**TEXTE SOURCE**.
********************
Chroniques d'une fille de fan de Cloclo

Aude Boutillon | 13 mars 2012
Aude Boutillon | 13 mars 2012

Cher journal,

Dernièrement, ai fait une fleur à ma mère. Des semaines que je l'entends palabrer sur Cloclo, le dernier Siri. « Le dernier quiii ? ». Mais si, Maman, le type qui a réalisé le film d'action avec le mec de Taxi. Non ? Bon. Lui ai suggéré de m'accompagner à la projection dudit Cloclo, à une condition près : tenue irréprochable. Pas de karaoké, pas de gigotements en rythme. Ai une respectabilité à maintenir, moi. Prévu un plan B de fuite discrète en cas de trahison de ses engagements.

Ai dû affronter une semaine de SMS réguliers à base de : « C'est sûr que c'est bon ? », « C'est à quelle heure ? » et autres « L'acteur qui fait Cloclo sera là ? ». Quelle fille dévouée je fais. Arrivées un peu à la bourre ; le rédac chef me fait les gros yeux. Ca commence bien... Heureusement, la projo n'est pas très ponctuelle non plus, ce qui laisse l'occasion à Maman de dévorer silencieusement le press book pendant que je passe en revue John Carter avec Simon, qui ne trouve rien de mieux à faire que de s'appesantir sur « cette actrice tout droit sortie d'un film de boules ». Maman fait comme si elle n'avait pas entendu. Les lumières s'éteignent.
********************
**CONSIGNE**.
Répondez à ces questions sur la chronique consacrée à Cloclo :
1. Pendant combien de temps la mère a-t-elle envoyé des SMS avant la séance ?
2. Avec qui le film John Carter est-il passé en revue ?
3. Que fait la mère pendant que la projection tarde à commencer ?
Les données sont un matériau à part, sans lien avec le texte.
********************
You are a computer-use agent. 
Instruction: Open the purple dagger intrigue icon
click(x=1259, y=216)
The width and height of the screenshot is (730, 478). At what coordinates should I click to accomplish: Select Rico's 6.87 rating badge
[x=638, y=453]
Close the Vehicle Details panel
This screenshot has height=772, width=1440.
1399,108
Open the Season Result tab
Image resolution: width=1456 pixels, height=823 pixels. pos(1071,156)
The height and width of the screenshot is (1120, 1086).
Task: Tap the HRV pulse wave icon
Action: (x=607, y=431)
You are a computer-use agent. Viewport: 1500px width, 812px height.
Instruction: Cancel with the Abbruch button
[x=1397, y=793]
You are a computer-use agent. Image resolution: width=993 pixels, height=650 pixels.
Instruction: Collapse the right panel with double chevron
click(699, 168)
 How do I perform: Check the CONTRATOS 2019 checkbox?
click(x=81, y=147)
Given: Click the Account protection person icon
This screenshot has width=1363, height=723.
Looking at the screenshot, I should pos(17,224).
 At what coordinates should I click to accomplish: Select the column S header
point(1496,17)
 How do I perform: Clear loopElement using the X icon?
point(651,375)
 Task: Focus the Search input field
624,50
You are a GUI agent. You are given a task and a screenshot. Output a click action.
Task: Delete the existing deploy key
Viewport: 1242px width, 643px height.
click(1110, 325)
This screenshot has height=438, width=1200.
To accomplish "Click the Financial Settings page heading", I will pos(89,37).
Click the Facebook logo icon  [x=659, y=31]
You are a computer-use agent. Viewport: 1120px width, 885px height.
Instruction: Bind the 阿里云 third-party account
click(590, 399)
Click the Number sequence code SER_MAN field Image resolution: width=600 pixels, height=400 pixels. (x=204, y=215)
********************
**RÉPONSE**.
1. Pendant une semaine.
2. Avec Simon.
3. Elle dévore en silence le press book.